## INSTRUCTIONS FOR THE TASK
Each entry below is to be duplicated verbatim.

## SUPPLIED INFORMATION

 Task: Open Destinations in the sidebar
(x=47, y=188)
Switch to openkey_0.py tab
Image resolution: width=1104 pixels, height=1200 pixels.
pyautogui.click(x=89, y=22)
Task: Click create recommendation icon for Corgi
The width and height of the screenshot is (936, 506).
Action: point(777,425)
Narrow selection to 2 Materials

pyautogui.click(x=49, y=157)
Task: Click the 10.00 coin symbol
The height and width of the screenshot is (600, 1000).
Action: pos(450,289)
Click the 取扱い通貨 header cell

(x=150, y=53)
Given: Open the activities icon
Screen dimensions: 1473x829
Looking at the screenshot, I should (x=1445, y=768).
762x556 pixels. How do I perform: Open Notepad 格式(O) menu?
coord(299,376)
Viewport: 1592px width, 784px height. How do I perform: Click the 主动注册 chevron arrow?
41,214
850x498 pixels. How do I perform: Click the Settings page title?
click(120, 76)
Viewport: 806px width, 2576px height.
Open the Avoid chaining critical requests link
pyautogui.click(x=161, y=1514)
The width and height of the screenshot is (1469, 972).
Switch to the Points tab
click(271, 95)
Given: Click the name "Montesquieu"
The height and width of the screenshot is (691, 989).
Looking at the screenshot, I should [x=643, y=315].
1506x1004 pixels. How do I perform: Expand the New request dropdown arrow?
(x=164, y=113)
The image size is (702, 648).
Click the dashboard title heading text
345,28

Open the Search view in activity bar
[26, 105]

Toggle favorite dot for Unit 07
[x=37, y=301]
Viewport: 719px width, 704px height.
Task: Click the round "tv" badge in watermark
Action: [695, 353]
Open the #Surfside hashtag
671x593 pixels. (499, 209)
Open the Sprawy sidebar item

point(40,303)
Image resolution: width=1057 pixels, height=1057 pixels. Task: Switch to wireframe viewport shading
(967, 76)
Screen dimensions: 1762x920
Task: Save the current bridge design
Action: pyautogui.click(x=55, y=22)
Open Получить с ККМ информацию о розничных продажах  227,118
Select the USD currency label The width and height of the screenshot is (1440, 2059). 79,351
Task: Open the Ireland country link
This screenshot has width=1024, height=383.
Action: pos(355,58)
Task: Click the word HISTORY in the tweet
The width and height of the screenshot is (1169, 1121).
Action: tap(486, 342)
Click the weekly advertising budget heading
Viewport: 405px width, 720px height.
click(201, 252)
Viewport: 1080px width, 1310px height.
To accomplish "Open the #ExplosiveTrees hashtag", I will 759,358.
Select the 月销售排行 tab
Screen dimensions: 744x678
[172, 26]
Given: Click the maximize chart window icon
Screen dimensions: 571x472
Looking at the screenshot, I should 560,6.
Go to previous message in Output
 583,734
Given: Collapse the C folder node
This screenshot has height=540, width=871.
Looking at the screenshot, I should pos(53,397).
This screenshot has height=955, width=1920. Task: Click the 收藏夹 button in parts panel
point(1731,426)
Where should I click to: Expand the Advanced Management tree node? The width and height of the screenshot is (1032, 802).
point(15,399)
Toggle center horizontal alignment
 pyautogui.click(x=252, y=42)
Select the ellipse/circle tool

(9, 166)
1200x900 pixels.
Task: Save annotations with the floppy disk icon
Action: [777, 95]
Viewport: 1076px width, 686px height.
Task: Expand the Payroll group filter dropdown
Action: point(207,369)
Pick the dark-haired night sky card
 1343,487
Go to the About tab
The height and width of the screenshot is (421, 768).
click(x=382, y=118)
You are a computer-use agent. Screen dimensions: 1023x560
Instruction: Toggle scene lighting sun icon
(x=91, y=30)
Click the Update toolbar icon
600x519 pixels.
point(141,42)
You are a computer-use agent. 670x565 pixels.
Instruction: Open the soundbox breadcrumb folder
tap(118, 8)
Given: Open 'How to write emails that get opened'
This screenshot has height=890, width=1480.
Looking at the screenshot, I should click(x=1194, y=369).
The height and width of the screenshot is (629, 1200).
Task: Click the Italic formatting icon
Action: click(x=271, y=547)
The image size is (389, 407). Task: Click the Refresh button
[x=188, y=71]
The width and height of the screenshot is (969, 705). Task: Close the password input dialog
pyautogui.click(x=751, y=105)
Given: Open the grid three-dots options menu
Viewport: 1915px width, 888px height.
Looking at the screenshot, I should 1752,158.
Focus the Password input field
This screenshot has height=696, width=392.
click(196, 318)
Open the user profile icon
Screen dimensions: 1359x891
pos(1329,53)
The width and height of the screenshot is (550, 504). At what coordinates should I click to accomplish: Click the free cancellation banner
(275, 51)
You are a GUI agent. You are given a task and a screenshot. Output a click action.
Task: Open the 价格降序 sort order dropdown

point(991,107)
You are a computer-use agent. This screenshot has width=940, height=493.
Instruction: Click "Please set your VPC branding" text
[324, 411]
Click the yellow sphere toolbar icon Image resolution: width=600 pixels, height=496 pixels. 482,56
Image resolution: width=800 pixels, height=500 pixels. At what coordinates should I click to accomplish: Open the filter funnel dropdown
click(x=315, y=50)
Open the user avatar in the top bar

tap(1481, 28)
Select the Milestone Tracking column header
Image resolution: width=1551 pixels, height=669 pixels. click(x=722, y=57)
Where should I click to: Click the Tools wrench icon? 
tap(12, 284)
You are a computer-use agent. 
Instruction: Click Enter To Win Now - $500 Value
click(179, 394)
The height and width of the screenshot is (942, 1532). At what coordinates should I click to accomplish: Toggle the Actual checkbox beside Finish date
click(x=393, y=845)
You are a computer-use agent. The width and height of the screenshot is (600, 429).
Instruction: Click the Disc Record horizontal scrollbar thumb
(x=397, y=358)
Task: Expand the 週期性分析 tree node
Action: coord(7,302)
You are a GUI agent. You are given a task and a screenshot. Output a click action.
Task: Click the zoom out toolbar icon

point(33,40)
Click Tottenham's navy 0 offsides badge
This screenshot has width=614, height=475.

## WRITTEN ANSWER
 Task: Open Destinations in the sidebar
(x=47, y=188)
Switch to openkey_0.py tab
Image resolution: width=1104 pixels, height=1200 pixels.
pyautogui.click(x=89, y=22)
Task: Click create recommendation icon for Corgi
The width and height of the screenshot is (936, 506).
Action: point(777,425)
Narrow selection to 2 Materials

pyautogui.click(x=49, y=157)
Task: Click the 10.00 coin symbol
The height and width of the screenshot is (600, 1000).
Action: pos(450,289)
Click the 取扱い通貨 header cell

(x=150, y=53)
Given: Open the activities icon
Screen dimensions: 1473x829
Looking at the screenshot, I should (x=1445, y=768).
762x556 pixels. How do I perform: Open Notepad 格式(O) menu?
coord(299,376)
Viewport: 1592px width, 784px height. How do I perform: Click the 主动注册 chevron arrow?
41,214
850x498 pixels. How do I perform: Click the Settings page title?
click(120, 76)
Viewport: 806px width, 2576px height.
Open the Avoid chaining critical requests link
pyautogui.click(x=161, y=1514)
The width and height of the screenshot is (1469, 972).
Switch to the Points tab
click(271, 95)
Given: Click the name "Montesquieu"
The height and width of the screenshot is (691, 989).
Looking at the screenshot, I should [x=643, y=315].
1506x1004 pixels. How do I perform: Expand the New request dropdown arrow?
(x=164, y=113)
The image size is (702, 648).
Click the dashboard title heading text
345,28

Open the Search view in activity bar
[26, 105]

Toggle favorite dot for Unit 07
[x=37, y=301]
Viewport: 719px width, 704px height.
Task: Click the round "tv" badge in watermark
Action: [695, 353]
Open the #Surfside hashtag
671x593 pixels. (499, 209)
Open the Sprawy sidebar item

point(40,303)
Image resolution: width=1057 pixels, height=1057 pixels. Task: Switch to wireframe viewport shading
(967, 76)
Screen dimensions: 1762x920
Task: Save the current bridge design
Action: pyautogui.click(x=55, y=22)
Open Получить с ККМ информацию о розничных продажах  227,118
Select the USD currency label The width and height of the screenshot is (1440, 2059). 79,351
Task: Open the Ireland country link
This screenshot has width=1024, height=383.
Action: pos(355,58)
Task: Click the word HISTORY in the tweet
The width and height of the screenshot is (1169, 1121).
Action: tap(486, 342)
Click the weekly advertising budget heading
Viewport: 405px width, 720px height.
click(201, 252)
Viewport: 1080px width, 1310px height.
To accomplish "Open the #ExplosiveTrees hashtag", I will 759,358.
Select the 月销售排行 tab
Screen dimensions: 744x678
[172, 26]
Given: Click the maximize chart window icon
Screen dimensions: 571x472
Looking at the screenshot, I should 560,6.
Go to previous message in Output
 583,734
Given: Collapse the C folder node
This screenshot has height=540, width=871.
Looking at the screenshot, I should pos(53,397).
This screenshot has height=955, width=1920. Task: Click the 收藏夹 button in parts panel
point(1731,426)
Where should I click to: Expand the Advanced Management tree node? The width and height of the screenshot is (1032, 802).
point(15,399)
Toggle center horizontal alignment
 pyautogui.click(x=252, y=42)
Select the ellipse/circle tool

(9, 166)
1200x900 pixels.
Task: Save annotations with the floppy disk icon
Action: [777, 95]
Viewport: 1076px width, 686px height.
Task: Expand the Payroll group filter dropdown
Action: point(207,369)
Pick the dark-haired night sky card
 1343,487
Go to the About tab
The height and width of the screenshot is (421, 768).
click(x=382, y=118)
You are a computer-use agent. Screen dimensions: 1023x560
Instruction: Toggle scene lighting sun icon
(x=91, y=30)
Click the Update toolbar icon
600x519 pixels.
point(141,42)
You are a computer-use agent. 670x565 pixels.
Instruction: Open the soundbox breadcrumb folder
tap(118, 8)
Given: Open 'How to write emails that get opened'
This screenshot has height=890, width=1480.
Looking at the screenshot, I should click(x=1194, y=369).
The height and width of the screenshot is (629, 1200).
Task: Click the Italic formatting icon
Action: click(x=271, y=547)
The image size is (389, 407). Task: Click the Refresh button
[x=188, y=71]
The width and height of the screenshot is (969, 705). Task: Close the password input dialog
pyautogui.click(x=751, y=105)
Given: Open the grid three-dots options menu
Viewport: 1915px width, 888px height.
Looking at the screenshot, I should 1752,158.
Focus the Password input field
This screenshot has height=696, width=392.
click(196, 318)
Open the user profile icon
Screen dimensions: 1359x891
pos(1329,53)
The width and height of the screenshot is (550, 504). At what coordinates should I click to accomplish: Click the free cancellation banner
(275, 51)
You are a GUI agent. You are given a task and a screenshot. Output a click action.
Task: Open the 价格降序 sort order dropdown

point(991,107)
You are a computer-use agent. This screenshot has width=940, height=493.
Instruction: Click "Please set your VPC branding" text
[324, 411]
Click the yellow sphere toolbar icon Image resolution: width=600 pixels, height=496 pixels. 482,56
Image resolution: width=800 pixels, height=500 pixels. At what coordinates should I click to accomplish: Open the filter funnel dropdown
click(x=315, y=50)
Open the user avatar in the top bar

tap(1481, 28)
Select the Milestone Tracking column header
Image resolution: width=1551 pixels, height=669 pixels. click(x=722, y=57)
Where should I click to: Click the Tools wrench icon? 
tap(12, 284)
You are a computer-use agent. 
Instruction: Click Enter To Win Now - $500 Value
click(179, 394)
The height and width of the screenshot is (942, 1532). At what coordinates should I click to accomplish: Toggle the Actual checkbox beside Finish date
click(x=393, y=845)
You are a computer-use agent. The width and height of the screenshot is (600, 429).
Instruction: Click the Disc Record horizontal scrollbar thumb
(x=397, y=358)
Task: Expand the 週期性分析 tree node
Action: coord(7,302)
You are a GUI agent. You are given a task and a screenshot. Output a click action.
Task: Click the zoom out toolbar icon

point(33,40)
Click Tottenham's navy 0 offsides badge
This screenshot has width=614, height=475.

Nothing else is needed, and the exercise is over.